Morgellon explained why he did this:
“The idea is to compare inside light levels to outside light levels and adjust for energy consumption. If the light level outside is equal or greater than inside, then perhaps I should open the blinds to let in more light… or maybe even go outside… *gasp*
The two light sensors are connected to an Arduino running the Standard Firmata. The Arduino is connected to a PC running a Processing sketch that sends the sensor data to Pachube.”

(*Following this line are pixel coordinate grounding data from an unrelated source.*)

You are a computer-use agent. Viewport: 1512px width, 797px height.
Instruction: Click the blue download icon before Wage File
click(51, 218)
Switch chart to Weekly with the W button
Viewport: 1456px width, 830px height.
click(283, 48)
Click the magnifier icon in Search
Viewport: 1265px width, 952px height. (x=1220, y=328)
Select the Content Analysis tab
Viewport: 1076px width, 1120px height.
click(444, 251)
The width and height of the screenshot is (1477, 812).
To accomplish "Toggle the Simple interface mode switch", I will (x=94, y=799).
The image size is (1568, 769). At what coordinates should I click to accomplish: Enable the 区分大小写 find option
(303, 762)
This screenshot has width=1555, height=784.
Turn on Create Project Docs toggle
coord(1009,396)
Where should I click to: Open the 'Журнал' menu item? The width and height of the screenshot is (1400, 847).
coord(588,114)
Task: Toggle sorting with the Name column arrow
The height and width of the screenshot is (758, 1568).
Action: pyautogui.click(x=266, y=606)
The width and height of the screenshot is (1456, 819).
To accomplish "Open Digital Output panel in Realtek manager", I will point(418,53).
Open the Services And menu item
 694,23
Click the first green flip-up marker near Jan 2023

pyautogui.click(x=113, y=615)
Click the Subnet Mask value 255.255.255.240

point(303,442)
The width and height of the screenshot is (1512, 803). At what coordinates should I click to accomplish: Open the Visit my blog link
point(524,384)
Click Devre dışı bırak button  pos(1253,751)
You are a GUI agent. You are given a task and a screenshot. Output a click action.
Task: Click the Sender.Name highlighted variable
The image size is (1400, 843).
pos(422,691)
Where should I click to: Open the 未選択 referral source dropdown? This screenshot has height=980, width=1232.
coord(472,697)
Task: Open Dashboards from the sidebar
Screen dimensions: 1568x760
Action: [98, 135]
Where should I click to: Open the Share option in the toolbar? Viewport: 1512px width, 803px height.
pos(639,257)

This is the kind of project that Pachube encourages, as it wants users to interact with sensor data and use it to actively engage with their environment. Morgellon’s example is simple, but it illustrates the point: that web-connected sensors help him optimize his living environment. Here he is explaining the set-up, including showing his interactions with Pachube on an Android phone:
Below are a couple of graphs generated from the sensor data on Pachube. The higher the number, the less light is present. The aim, according to Morgollon, is that “the Inside Light Sensor will stay a nice high number as I sleep […] while the Outside Light Sensor should lower over the course of the day.”
As the Internet of Things evolves, experiments like this show its potential. Maybe having your household lighting system hooked up to the Web for optimization and interaction is not too far away.